Top of Extract to read

It can be heartbreaking when a pet dog goes deaf.
Most dog owners believe that when a dog becomes deaf it also becomes aggressive and will bite and attack other dogs and humans because it cannot hear and is fearful of its surroundings. Any breed of dog can develop this type of behavior, deaf or not, but aggressive or defensive behavior is not the result of loss of hearing.
Most deaf dogs are familiar enough with their surroundings and family that they are able to manage quite well in spite of their loss of hearing.
If a dog does become defensive or aggressive after losing its hearing, it”s usually because it’s been living as a stray and has found it more difficult to defend itself because of the disability. This instinctive behavior is not usually found in dogs who are part of a loving family.
Deafness in dogs is categorized as either conductive or neurologic. These two causes of deafness are very different but both have the same effect when a dog loses its ability to hear in one or both of its ears. Diagnostic testing is the only way to determine which type of deafness a dog has.

Bottom of Extract to read
Top of Material provided

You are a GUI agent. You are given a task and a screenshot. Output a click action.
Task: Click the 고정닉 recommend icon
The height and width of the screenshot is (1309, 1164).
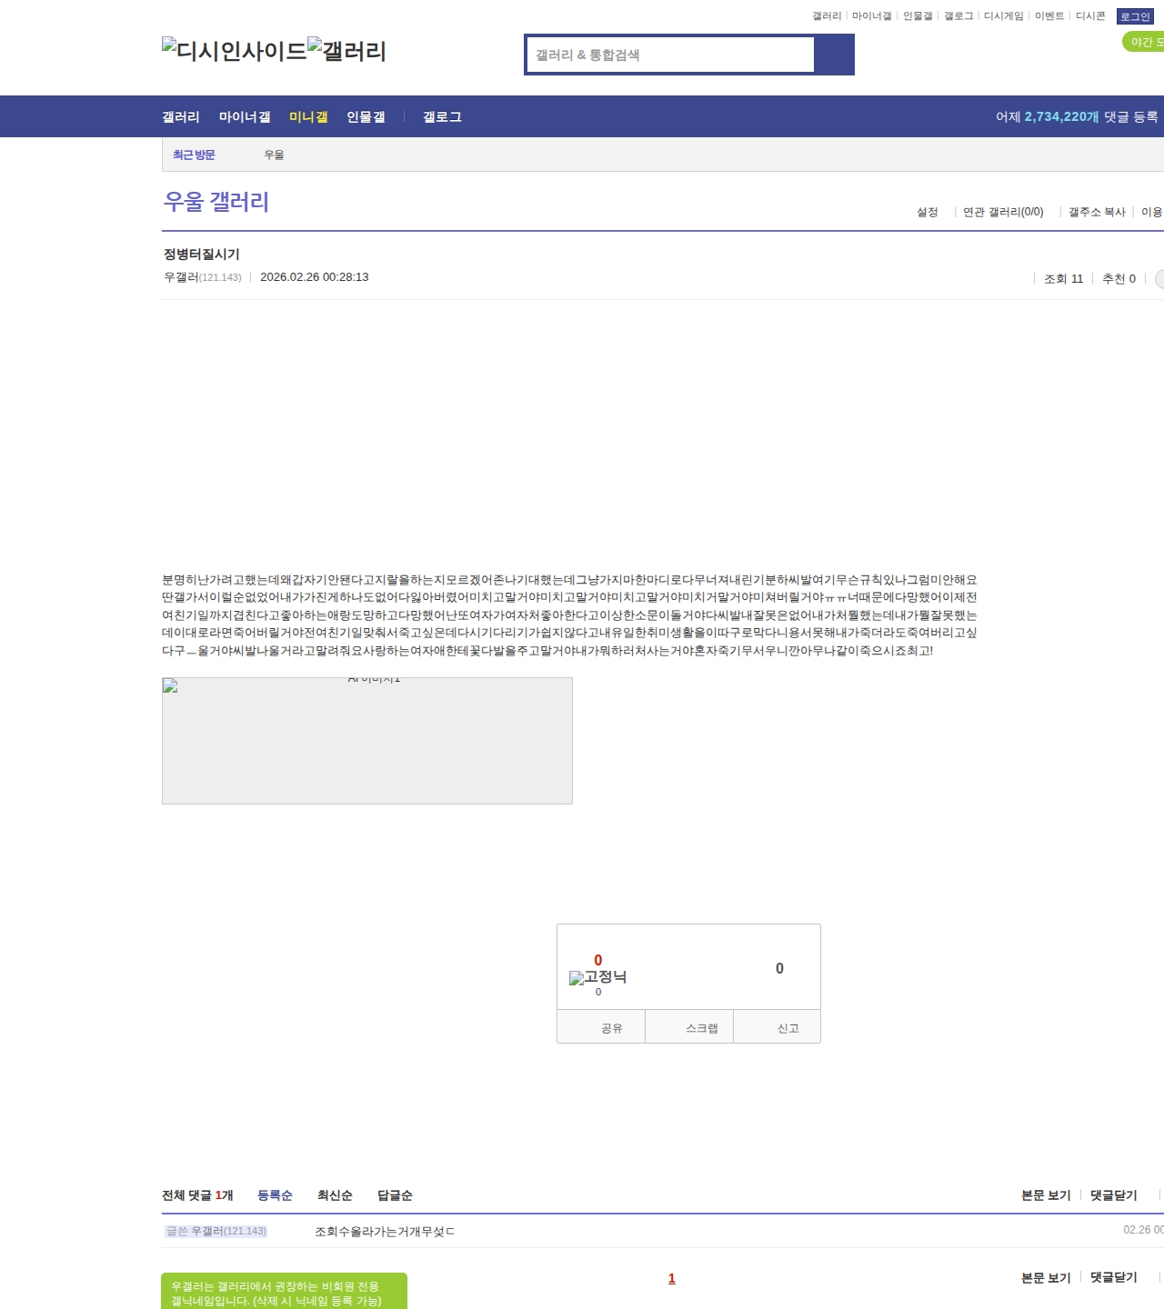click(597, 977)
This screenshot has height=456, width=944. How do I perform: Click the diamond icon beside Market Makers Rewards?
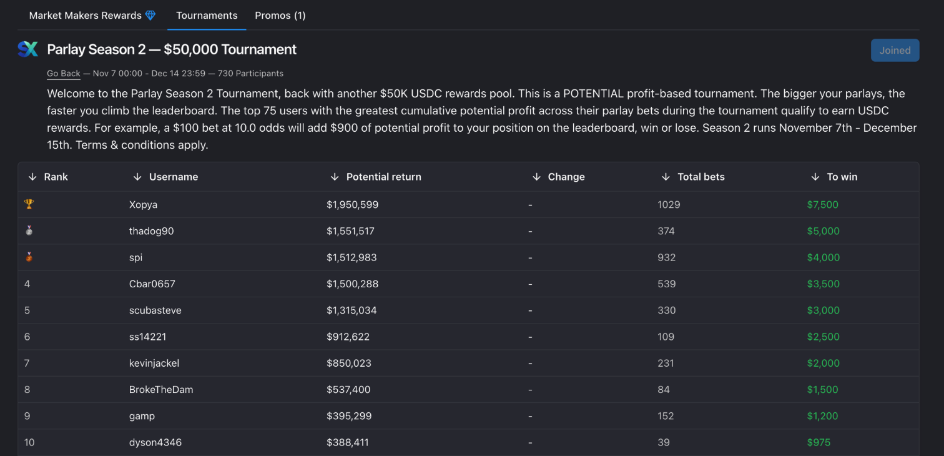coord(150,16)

Bottom of Material provided

Required actions:
(A) According to the text on deafness in dogs, what do most dog owners believe happens when a dog becomes deaf? List each belief separately.
(B) Extend the text on deafness in dogs from its final sentence with a further passage in the same formal register.

Results:
(A)
- It becomes aggressive.
- It will bite other dogs and humans.
- It will attack other dogs and humans.
- It is fearful of its surroundings.

(B)
Conductive hearing loss occurs when the inner or outer portion of the ear becomes damaged by ear injury, excessive wax build up, or ear infections, leading to deafness. Excessive wax buildup in the ear takes a relatively long time to cause deafness, whereas injury and ear infections can quickly lead to deafness if not taken care of promptly.
Neurological deafness is caused by a defect of the inner ear or the nerves leading to the brain.
When a dog goes deaf an owner can usually detect the change by observing the dog’s behavior. At the onset of the hearing loss it may appear as though a dog is no longer listening to or obeying commands. However, in a very short time it will become apparent by the dog’s actions that it can no longer hear commands and does not respond to other noises as it had always done before the hearing loss.
Another common sign of deafness is when a dog seems to be confused by commands given it and will randomly move its head in search of sounds. Under normal conditions a dog responds when called, but when deafness occurs, the dog may continue to scan its surroundings trying to determine if anyone is calling it.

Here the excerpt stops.